Market regulator Sebi on Friday agreed “in-principle” to a proposal to move away from the concept of promoter to “controlling shareholders”, and decided to reduce the minimum lock-in period for promoters after an IPO.
The watchdog has also decided to streamline the disclosure requirement of group companies, the Securities and Exchange Board of India said in a statement after the board meeting.
The regulator is looking to move away from the concept of the promoter to “controlling shareholders” or person in control as nowadays several businesses, including new-age and tech companies, are non-family owned and do not have a distinctly identifiable promoter group.
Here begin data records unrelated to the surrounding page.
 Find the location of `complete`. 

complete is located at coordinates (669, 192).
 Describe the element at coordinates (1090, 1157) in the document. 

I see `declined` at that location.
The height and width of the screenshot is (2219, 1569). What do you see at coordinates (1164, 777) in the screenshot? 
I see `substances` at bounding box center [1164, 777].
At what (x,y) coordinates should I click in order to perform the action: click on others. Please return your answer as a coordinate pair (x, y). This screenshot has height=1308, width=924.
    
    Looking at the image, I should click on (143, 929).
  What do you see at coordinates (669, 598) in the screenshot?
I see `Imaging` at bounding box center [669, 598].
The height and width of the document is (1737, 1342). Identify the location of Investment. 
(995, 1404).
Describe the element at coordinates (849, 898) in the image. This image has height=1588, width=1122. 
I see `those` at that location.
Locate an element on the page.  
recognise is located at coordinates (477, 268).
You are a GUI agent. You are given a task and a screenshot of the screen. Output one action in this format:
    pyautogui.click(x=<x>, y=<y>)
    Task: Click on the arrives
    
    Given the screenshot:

About the lock-in period, Sebi said if the object of the issue involves an offer for sale or financing other than for capital expenditure for a project, the minimum promoters’ contribution of 20 per cent should be locked in for 18 months from the date of allotment in the initial public offer and follow on public offer. At present, the lock-in period is three years.
Further, in all these cases, the promoter shareholding above the minimum promoter contribution will be locked in for six months, instead of the existing one year.
The Sebi board also cleared amendments to regulations governing alternative investment funds.
At a time many start-ups are attracting significant investments, including from overseas, Sebi has decided to provide relaxations on the quantum of sweat equity that can be issued to new-age technology companies listed on the Innovators Growth Platform.
In the case of IGP-listed companies, the yearly limit for sweat equity shares will be 15 per cent while the overall limit will be 50 per cent of the paid-up capital at any time.